Le 3 janvier 1973, la France abdique sa souveraineté monétaire, privant la Banque de France de ses prérogatives pour s’endetter auprès des marchés financiers. Résultat : quand autrefois notre Banque centrale prêtait à l’État à taux zéro, ce même État emprunte désormais à tour de bras, assurant ainsi une confortable rente à vie à des institutions financières internationales ; soit l’un des plus grands scandales de ces dernières décennies que même le pourtant fort prudent Michel Rocard a récemment dénoncé.
L’essayiste Pierre-Yves Rougeyron a enquêté sur ce sujet brûlant, sans sombrer dans la paranoïa ni le complotisme. « Il y a ceux qui traitent le sujet avec toute la complexité que nécessite un tel sujet, avec parfois des nuances notoires [...] et ceux qui, par idéologie, prétendent que les dettes sont soit d’apparition récente (depuis 1992) soit dues qu’au déficit public lui-même, dont un État impécunieux serait responsable. Ce que j’ai voulu démontrer, à l’aide de documents officiels et de témoignages de certains décideurs de l’époque, c’est qu’en réalité, il y a toute une histoire qui s’inscrit dans l’histoire et l’anthropologie des Banques centrales. Histoire qui se confond avec l’Union économique et monétaire (UEM), seconde étape du processus européen, après le Marché commun qui devait, par la finance et la monnaie, pousser à la fédéralisation politique. »
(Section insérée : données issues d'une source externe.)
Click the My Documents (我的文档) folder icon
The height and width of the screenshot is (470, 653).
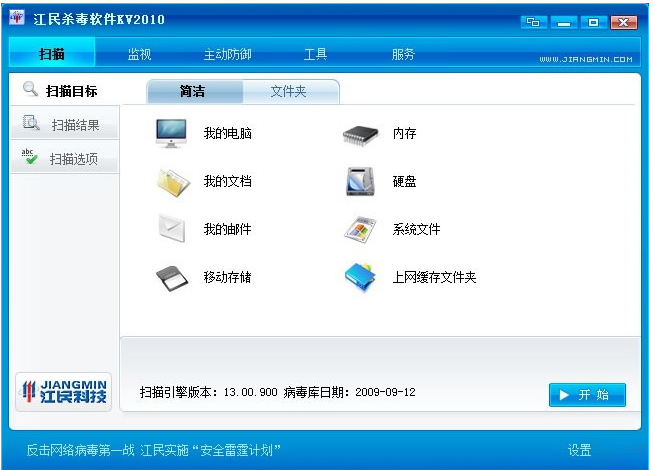[x=171, y=181]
Il n’y a donc pas de complot à proprement parler, mais juste une conjoncture de rapports de forces, force vieillissante du modèle étatique, force émergente de ces marchés financiers dont le principe même consiste à se rire des frontières et des souverainetés nationales, empêcheuses de commercer en rond. Le tout sur fond de libre-échangisme mondialisé – la période Reagan/Thatcher ayant initié le détricottage du New Deal américain et du compromis social anglais – et tout se prêtait à ce changement de société. En effet, la dette est un choix, sachant qu’on parle d’économie de la dette et d’économie d’endettement.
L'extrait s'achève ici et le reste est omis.